'The most innovative generation around'

Angle Bush discusses the potential benefits of A.I. in an education setting, Wednesday, February 21, in Health Professions.

How can Artificial Intelligence be useful in academics, art industry and legal world? Provost Nancy Mathews and Angle Bush discussed the impacts of AI and the importance of diversity and individuality within it on Feb. 21.

Bush is a Central Michigan University alumna and the founder of Black Women in A.I., a company who's focus is to "Educate, Engage, Embrace, and Empower Black Women in the Artificial Intelligence industry." 

Bush spoke about how her company has notable partnerships with tech companies like NVIDIA and universities such as the University of Houston.

"Black women are coming back to tech," she said. "They want to learn more and go beyond ... and that's the importance of this organization."

The provost asked Bush a variety of questions on the topic, but three of the biggest categories were diversity efforts, ethics surrounding AI and how AI can benefit schools.

When it comes to diversity, Bush said that it is extremely important to know how data was collected, and that they should avoid "dirty data," or data that lacks inclusivity and isn't thoroughly checked for errors numerically or in bias.

"We have to make sure when we're designing the system that there are diverse forces not just in the room... but the people putting it together," she said. "You're adding not only (diverse) images, but people themselves and their diverse perspectives to the project."

When Mathews and students asked questions in regards to the ethics of AI, Bush stressed the importance of keeping the AI industry human-centered. 

"There is a necessity to keep the humanities involved," she said. "There needs to be a human there to say 'That's not right,' to question things and bring ethics into it."

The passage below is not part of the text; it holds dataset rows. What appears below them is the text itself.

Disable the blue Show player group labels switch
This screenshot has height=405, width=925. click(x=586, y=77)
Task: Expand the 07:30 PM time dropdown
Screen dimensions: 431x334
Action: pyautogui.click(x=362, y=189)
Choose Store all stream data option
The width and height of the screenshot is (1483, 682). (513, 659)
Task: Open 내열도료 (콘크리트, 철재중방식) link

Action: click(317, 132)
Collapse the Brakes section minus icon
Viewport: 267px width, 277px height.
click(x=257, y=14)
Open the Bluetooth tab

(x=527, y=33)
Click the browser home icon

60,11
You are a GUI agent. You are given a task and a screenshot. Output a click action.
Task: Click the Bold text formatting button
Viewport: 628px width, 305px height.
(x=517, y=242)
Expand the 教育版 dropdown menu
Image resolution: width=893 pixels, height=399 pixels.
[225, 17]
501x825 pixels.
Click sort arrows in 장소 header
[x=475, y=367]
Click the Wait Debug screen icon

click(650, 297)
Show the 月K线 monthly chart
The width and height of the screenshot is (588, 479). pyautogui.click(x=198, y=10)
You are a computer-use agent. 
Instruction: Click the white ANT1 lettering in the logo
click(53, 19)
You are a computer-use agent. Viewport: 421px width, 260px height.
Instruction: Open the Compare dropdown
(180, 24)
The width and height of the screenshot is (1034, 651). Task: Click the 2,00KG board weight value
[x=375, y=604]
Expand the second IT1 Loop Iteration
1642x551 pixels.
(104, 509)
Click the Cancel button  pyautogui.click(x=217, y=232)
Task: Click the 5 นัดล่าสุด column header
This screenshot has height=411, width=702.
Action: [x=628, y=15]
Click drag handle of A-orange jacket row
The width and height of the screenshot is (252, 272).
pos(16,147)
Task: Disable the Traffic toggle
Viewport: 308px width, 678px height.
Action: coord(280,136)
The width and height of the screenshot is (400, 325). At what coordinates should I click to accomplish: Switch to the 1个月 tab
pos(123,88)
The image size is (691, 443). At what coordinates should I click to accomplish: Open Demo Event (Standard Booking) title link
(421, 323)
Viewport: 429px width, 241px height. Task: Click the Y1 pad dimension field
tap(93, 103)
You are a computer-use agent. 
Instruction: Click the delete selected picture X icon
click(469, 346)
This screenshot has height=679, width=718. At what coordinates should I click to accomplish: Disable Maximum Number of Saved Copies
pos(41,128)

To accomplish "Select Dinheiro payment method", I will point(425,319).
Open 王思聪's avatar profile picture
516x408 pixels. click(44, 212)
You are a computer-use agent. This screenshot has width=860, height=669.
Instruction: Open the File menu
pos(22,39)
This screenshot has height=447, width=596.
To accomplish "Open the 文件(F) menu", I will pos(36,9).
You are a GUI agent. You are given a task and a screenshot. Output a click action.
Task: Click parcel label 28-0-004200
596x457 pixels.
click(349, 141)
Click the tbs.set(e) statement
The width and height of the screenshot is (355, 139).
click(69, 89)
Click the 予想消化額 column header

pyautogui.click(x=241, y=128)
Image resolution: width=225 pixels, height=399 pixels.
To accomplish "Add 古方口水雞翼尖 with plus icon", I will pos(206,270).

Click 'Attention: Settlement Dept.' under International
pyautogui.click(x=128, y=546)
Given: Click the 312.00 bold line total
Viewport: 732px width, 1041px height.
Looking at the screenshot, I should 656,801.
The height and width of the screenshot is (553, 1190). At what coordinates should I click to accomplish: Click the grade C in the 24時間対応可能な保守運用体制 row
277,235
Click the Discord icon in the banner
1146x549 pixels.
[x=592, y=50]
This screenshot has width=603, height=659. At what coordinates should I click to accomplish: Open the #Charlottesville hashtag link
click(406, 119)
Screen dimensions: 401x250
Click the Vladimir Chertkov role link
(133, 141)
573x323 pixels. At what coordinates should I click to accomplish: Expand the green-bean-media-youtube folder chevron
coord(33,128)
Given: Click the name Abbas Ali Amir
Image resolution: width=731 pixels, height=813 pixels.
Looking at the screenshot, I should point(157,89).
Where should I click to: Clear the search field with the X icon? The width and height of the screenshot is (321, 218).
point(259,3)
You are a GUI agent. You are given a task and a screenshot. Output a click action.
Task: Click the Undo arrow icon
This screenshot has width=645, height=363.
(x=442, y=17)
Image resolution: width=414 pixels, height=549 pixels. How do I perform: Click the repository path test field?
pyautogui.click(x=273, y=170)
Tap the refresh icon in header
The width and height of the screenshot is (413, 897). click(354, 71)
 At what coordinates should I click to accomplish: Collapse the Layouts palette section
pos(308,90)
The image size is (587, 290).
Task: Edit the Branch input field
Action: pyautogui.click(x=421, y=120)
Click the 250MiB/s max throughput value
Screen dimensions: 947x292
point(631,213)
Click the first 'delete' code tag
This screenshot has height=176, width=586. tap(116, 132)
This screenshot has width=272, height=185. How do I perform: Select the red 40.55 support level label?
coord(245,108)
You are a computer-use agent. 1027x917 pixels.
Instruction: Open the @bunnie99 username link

Bush said the biggest ethical challenge of AI is surveillance and privacy. She used examples of AI voice generation and software programs that can now generate realistic videos of whatever prompt people type in. 

"Unfortunately on social media, we believe first and ask questions later," she said. "There are currently no rules or regulations ... We have to be careful and we have to be diligent."

Finally, Bush said educators in primary and secondary education should embrace AI as it's not going anywhere. 

"Even if a paper is written by AI ... can you understand the material?" she said. "We can't stop students using AI, but we can ask how to make it a learning tool for both sides."

She also talked about how universities could use AI as a gap between academia and the workforce. She said that higher education brings research, while industries and professions bring real-world application.

"To me, that's a match made in heaven," she said. "If CMU creates that bridge... Students are going to change the world. This generation thinks differently, and that's a good thing. I think they're the most innovative generation around, and I can't wait to see what they do."

Bush ended the conversation by encouraging the students of today to take action, both in the realm of AI education and in their personal lives.

"It may not seem important right now, but trust me," she said. "It's all around you... Take every opportunity in your life, and you will see a full circle moment like I am (returning to her alma mater) today."